* [What this task involves] Copy out every line of the records from the one containing "Viewport: 1123px width, 622px" down to the one containing "Action: [609, 370]", with both of those lines included.

* [Materials provided]

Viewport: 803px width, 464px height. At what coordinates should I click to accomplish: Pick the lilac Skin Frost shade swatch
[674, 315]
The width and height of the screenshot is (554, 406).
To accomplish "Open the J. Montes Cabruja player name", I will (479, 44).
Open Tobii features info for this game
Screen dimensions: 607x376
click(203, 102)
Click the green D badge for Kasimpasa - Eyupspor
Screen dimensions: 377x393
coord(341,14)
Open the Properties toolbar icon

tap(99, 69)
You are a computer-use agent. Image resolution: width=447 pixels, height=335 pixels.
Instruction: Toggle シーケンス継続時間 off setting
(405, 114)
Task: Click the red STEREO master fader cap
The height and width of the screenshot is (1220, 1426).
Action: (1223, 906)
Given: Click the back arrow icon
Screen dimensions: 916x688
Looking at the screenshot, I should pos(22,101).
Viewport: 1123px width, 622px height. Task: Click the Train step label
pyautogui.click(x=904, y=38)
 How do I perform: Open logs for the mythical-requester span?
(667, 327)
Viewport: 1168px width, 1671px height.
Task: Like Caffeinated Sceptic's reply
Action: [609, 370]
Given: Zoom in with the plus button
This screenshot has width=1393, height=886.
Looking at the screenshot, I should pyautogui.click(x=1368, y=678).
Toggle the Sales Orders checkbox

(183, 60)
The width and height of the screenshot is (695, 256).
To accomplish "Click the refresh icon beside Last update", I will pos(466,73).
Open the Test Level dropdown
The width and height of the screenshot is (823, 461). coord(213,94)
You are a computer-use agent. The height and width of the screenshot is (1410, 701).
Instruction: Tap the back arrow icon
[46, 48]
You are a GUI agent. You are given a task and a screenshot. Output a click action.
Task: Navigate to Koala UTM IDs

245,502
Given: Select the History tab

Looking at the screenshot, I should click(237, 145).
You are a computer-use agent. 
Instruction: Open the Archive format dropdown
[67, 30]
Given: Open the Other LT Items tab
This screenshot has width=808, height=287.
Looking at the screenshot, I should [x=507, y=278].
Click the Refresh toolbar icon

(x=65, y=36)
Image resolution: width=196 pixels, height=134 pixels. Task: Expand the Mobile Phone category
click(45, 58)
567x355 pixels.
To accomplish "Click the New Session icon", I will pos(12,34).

* [Result for this exercise]
Viewport: 1123px width, 622px height. Task: Click the Train step label
pyautogui.click(x=904, y=38)
 How do I perform: Open logs for the mythical-requester span?
(667, 327)
Viewport: 1168px width, 1671px height.
Task: Like Caffeinated Sceptic's reply
Action: [609, 370]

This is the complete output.